Relevance: As data environments become increasingly complex, the need for reliable, scalable, and automated documentation systems becomes critical for efficient project management and compliance.

Challenges & Considerations

Problem Statement: Manually updating documentation can be time-consuming and prone to errors. Automating this process helps maintain accuracy but introduces challenges such as setup complexity and integration with existing CI/CD pipelines.

Ethical/Legal Considerations: It's important to ensure that automated processes comply with data governance policies and industry standards to avoid potential legal issues, especially when handling sensitive information.

Methodology

Tools & Technologies: This project utilizes DBT (Data Build Tool) for data transformation, Jenkins for continuous integration and deployment, and AWS S3 for hosting the generated documentation.

Step-by-Step Guide:

  1. Environment Setup: Start by setting up your development environment with the necessary tools including DBT and Jenkins. Ensure Python and the required DBT adapters are installed and configured.
  2. DBT Project Configuration: Configure your DBT project to connect to your data warehouse and set up the models that your documentation will cover. Utilize the dbt command line to run and test your models ensuring they compile and execute correctly.
  3. Automation with Jenkins: Set up a Jenkins job to automate the DBT tasks. This job will trigger the DBT commands to run the transformations, generate the documentation, and ensure everything is up to date.
  4. DBT Docs Generation: Use the 'dbt docs generate' command to create a comprehensive documentation site from your DBT models. This includes schema and data dictionary information, which DBT generates automatically from your model files.
  5. Hosting on AWS S3: Configure an AWS S3 bucket to host your DBT documentation. Set up the bucket for static website hosting and sync the generated DBT documentation to this bucket using Jenkins, which will execute AWS CLI commands to handle the upload.
  6. Access and Security: Implement necessary security measures to control access to the documentation. This includes setting up IP whitelisting and possibly integrating SSO (Single Sign-On) for secure and convenient access.

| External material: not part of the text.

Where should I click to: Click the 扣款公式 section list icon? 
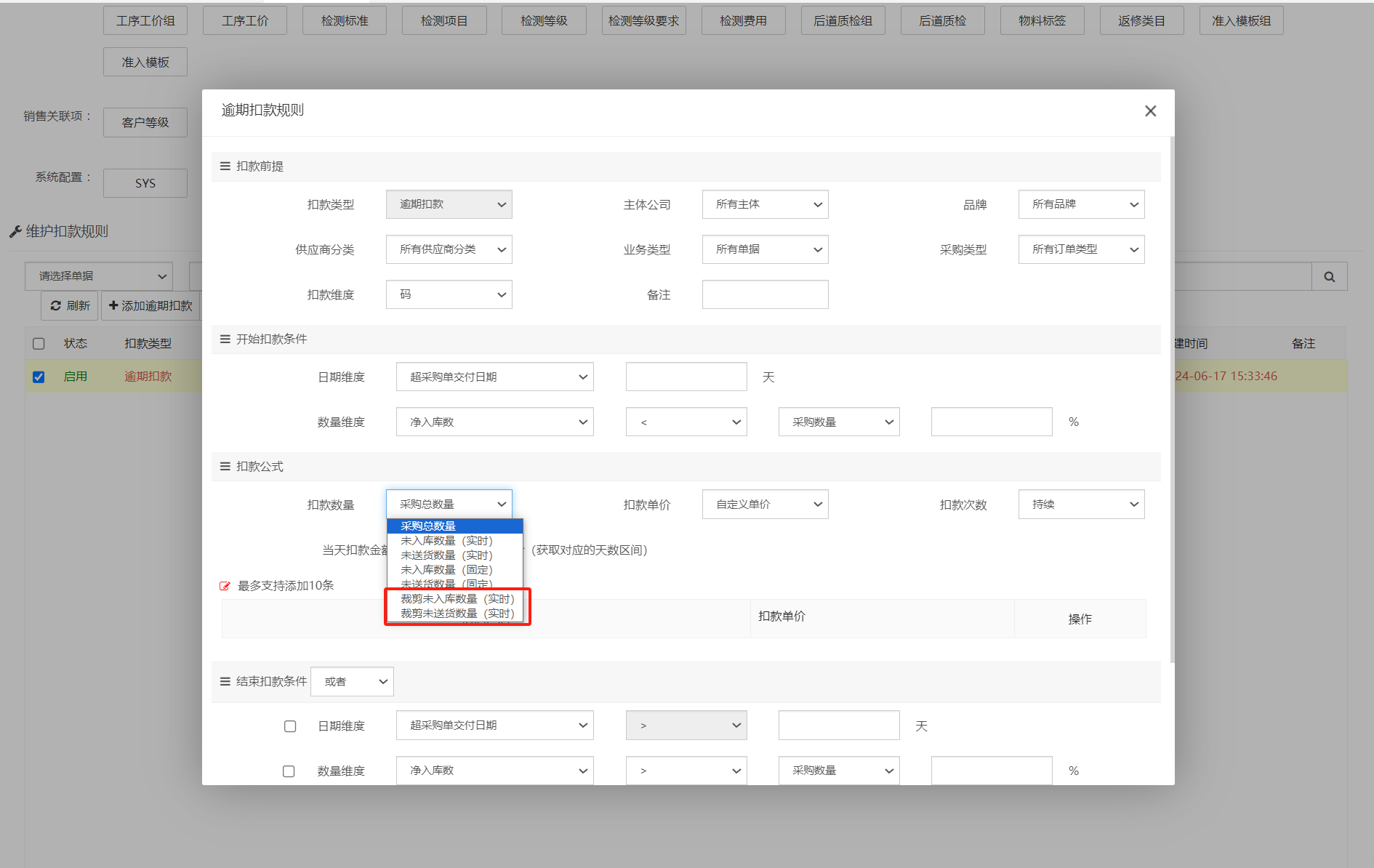225,467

Tips & Best Practices: Maintain version control of your DBT models and Jenkins configuration to rollback changes if needed. Regularly update your documentation to reflect new changes in your data models and transformations. Always ensure that access to the S3 bucket is secure and monitored.

Results

Findings: Post-implementation, project documentation is more dynamic, accurate, and easier to access, significantly reducing manual oversight and updating tasks.

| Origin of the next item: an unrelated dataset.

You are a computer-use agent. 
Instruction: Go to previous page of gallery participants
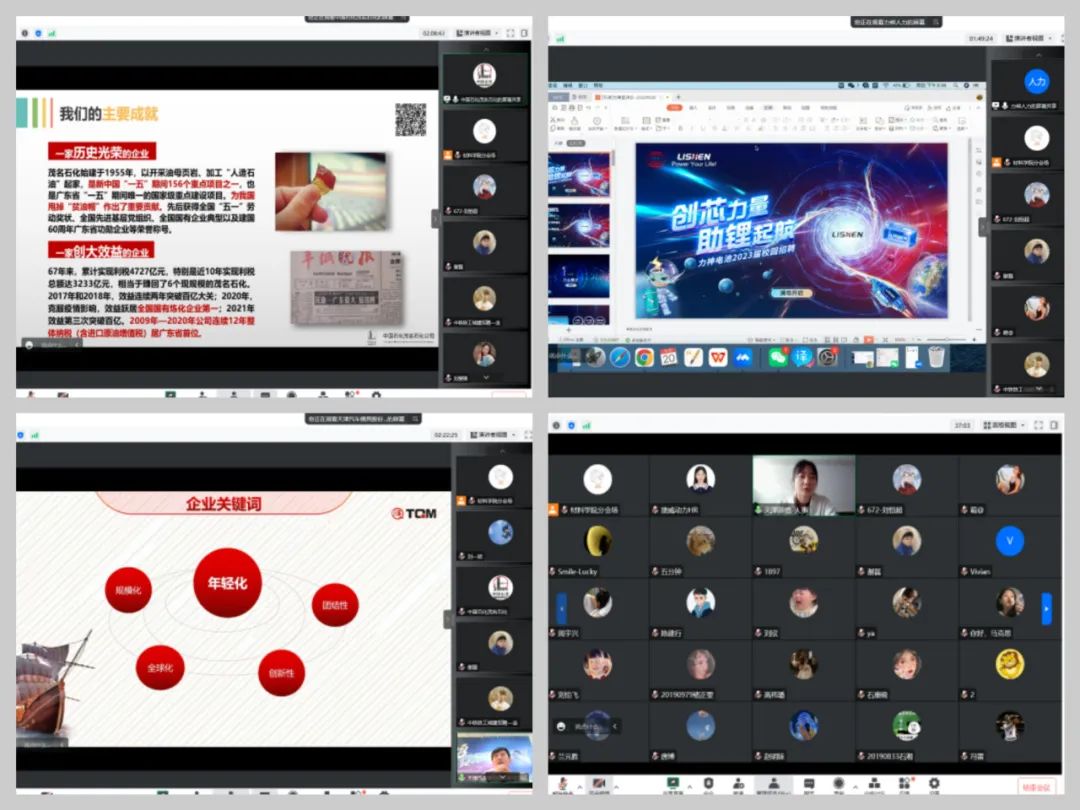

Analysis: The automation of documentation not only saves time but also enhances data model transparency and stakeholder trust.

Conclusion

Integrating DBT docs with Jenkins to automate documentation deployments into S3 has proven to be an effective strategy for maintaining up-to-date project documentation. This setup not only streamlines workflows but also ensures documentation accuracy and accessibility.

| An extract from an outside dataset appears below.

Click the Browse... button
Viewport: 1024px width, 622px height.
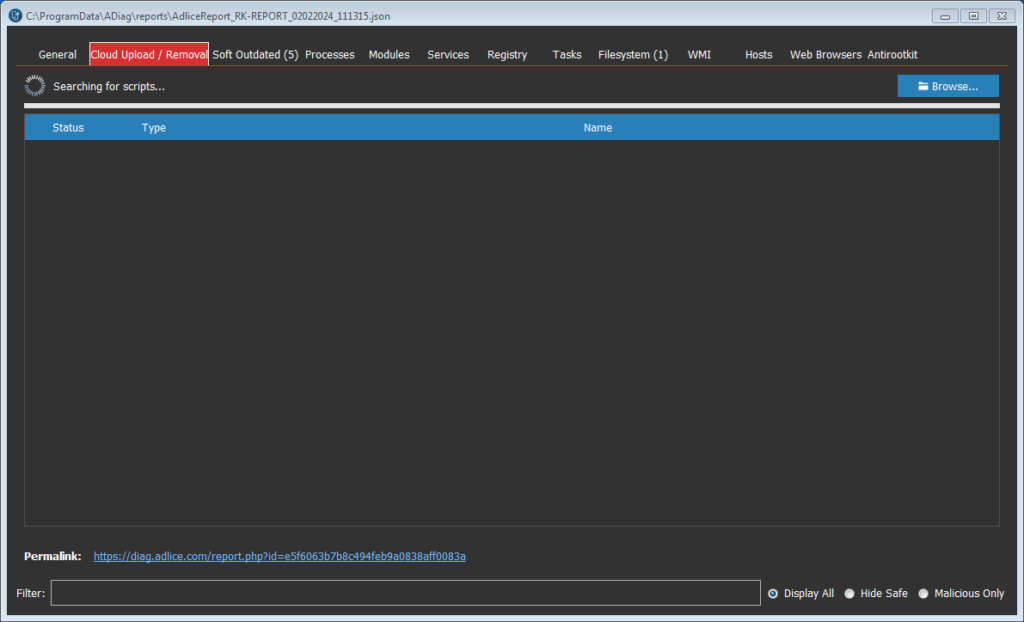tap(947, 86)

Future Directions: Further integration with other CI/CD tools and exploration of cloud-native solutions could enhance scalability and security.

Call to Action

We encourage data professionals and project managers to adopt these practices. Share your experiences or questions in the comments or on professional forums to foster a community of learning.

Author's Note

Personal Insight: Implementing this solution in my projects transformed how my team approaches documentation, making it a less daunting and more rewarding part of our process.